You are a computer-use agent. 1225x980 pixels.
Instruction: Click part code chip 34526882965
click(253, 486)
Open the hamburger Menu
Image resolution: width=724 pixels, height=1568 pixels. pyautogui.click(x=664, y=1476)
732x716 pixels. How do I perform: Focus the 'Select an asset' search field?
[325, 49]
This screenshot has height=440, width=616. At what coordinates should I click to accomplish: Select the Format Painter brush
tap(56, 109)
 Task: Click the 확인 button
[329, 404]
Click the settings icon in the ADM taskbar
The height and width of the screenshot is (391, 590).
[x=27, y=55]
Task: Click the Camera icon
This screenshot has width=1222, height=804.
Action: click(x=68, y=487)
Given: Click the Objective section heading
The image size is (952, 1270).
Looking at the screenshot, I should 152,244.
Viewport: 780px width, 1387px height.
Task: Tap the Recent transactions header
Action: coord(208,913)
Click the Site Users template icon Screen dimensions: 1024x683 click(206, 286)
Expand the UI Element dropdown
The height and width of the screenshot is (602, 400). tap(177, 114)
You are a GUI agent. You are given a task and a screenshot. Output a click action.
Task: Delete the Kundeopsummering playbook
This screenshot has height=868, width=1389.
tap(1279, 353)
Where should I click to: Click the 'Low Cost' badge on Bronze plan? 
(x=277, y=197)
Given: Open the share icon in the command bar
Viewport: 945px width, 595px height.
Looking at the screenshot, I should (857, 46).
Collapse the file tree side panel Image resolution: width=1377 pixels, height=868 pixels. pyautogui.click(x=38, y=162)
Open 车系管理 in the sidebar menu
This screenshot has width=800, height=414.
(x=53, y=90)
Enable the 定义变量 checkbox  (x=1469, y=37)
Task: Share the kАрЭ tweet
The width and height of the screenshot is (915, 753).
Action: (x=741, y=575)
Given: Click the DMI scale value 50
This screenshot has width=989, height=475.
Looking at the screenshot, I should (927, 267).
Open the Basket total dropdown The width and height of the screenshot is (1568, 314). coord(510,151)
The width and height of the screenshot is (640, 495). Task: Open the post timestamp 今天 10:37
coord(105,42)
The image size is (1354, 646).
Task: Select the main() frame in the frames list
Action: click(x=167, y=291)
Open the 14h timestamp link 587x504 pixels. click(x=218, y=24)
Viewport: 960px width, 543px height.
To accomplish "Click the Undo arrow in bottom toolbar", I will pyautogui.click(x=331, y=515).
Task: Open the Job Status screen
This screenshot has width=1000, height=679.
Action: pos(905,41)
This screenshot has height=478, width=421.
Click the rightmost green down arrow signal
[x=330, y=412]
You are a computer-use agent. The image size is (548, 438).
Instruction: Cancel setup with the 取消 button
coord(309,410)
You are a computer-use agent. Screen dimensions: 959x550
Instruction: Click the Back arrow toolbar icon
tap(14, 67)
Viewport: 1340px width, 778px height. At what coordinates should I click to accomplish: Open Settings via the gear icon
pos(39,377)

· · ·

*TASK DIRECTIONS:*
Among the entries above, how many lines hold the string "agent"? Answer with the number only.

*RESPONSE TO THIS EXERCISE:*
4